The demand by the European Union’s legislature that the development chief step down comes as a special bank panel is probing whether Wolfowitz violated bank rules in his handling of the 2005 promotion of bank employee Shaha Riza to a high-paying State Department job.
The World Bank’s 24-member board, which was meeting Wednesday, will ultimately decide what action, if any, to take.
Additional nation/world news briefs:
NEW YORK
Forgiveness for man who sawed into him
A man who cut into another’s chest with a power saw in a subway station while other people fled for their lives won the victim’s forgiveness Wednesday, just before being sentenced to 18 years in prison.
Tareyton Williams, 34, was sentenced on his guilty plea to second-degree assault for an attack on Michael Steinberg last summer. The attack occurred July 7, 2006, shortly after 2 a.m., when Steinberg was on his way to work as a postal clerk. Williams grabbed a power saw from a cart used by workers in the station.
Williams carved through three of Steinberg’s ribs, punctured his lungs and stopped cutting about 3 inches from his heart without saying a word, Steinberg said. Williams then took his money and credit cards, “and he left me to die,” he said.
Steinberg said city transit employees watched and never tried to help him. “I forgive Mr. Williams,” Steinberg said. “I want him to be aware of that. He must have major problems in his life.” He quickly added: “I don’t forgive the transit authority.”
RALEIGH, N.C.
Hog farm quarantined due to tainted feed
A farm in western North Carolina has been quarantined after a chemical blamed for more than a dozen pet deaths was found in its hogs, state officials said Wednesday. None of the hogs have entered the food supply.
The farm received a shipment of contaminated feed last week, officials said. Urine samples from 13 hogs tested positive for melamine, a chemical used to manufacture plastics and foam. The feed, which came from a Diamond Pet plant in Gaston, S.C., contained a rice concentrate that has been recalled by its manufacturer in California.
Also Wednesday, a Wisconsin company issued a precautionary recall of some pet foods. Foster & Smith Inc. recalled its Doctors Foster and Smith Adult Dry Lite Dog and Adult Dry Lite Cat food after supplier Wilbur-Ellis Co. recalled rice protein concentrate. Preliminary tests found no melamine, and final tests are expected within two weeks, the company said in a statement.
ANKARA, Turkey
Progress seen over Iran’s nuclear policy
Senior Iranian and Western envoys signaled Wednesday that they may have made progress in trying to break a deadlock over Tehran’s defiance of a U.N. demand to suspend uranium enrichment, saying they planned to meet again in two weeks.
In announcing the additional talks, neither European Union foreign policy chief Javier Solana nor Ali Larijani, Iran’s top international negotiator, revealed details of their two meetings Wednesday.
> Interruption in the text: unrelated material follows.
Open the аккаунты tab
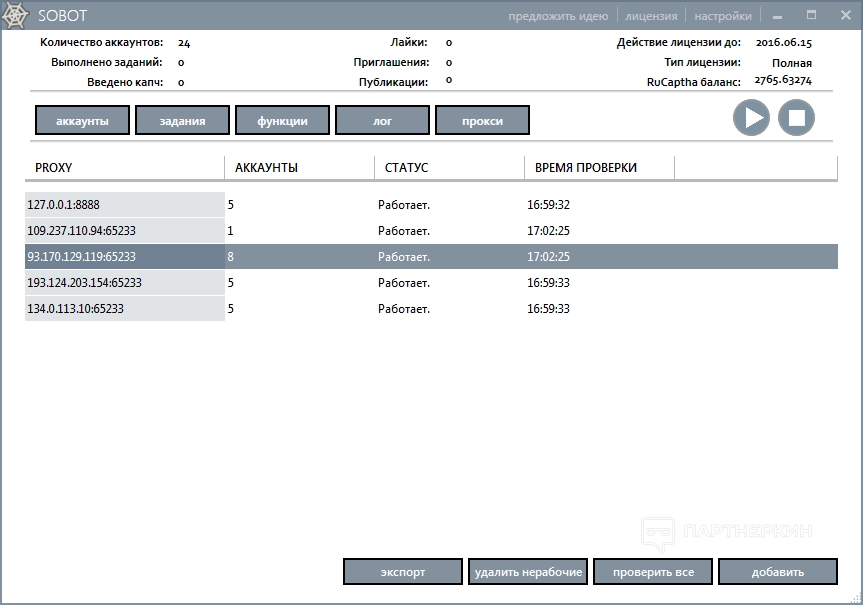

But an official based in a European capital said the two touched on having discussions of what would constitute a suspension. A more flexible definition of a freeze acceptable to both sides is “the key issue,” said the official, who was briefed on the day’s talks.
There was also mention of a “double timeout” – a simultaneous freeze of Iranian atomic activities in exchange for a commitment not to impose new U.N. sanctions, said the official.
MEXICO CITY
Opposition vowed if abortion legalized
Mexico’s leading anti-abortion group vowed Wednesday to block pregnant women from entering hospitals and clinics and publicly identify abortion doctors if a measure legalizing the practice in the capital is signed into law.
Abortion-rights activists, for their part, prepared to confront a Supreme Court challenge and to push for all government hospitals to offer abortions without restrictions to adult women in the first 12 weeks of pregnancy. They also want similar laws passed elsewhere in the heavily Roman Catholic country.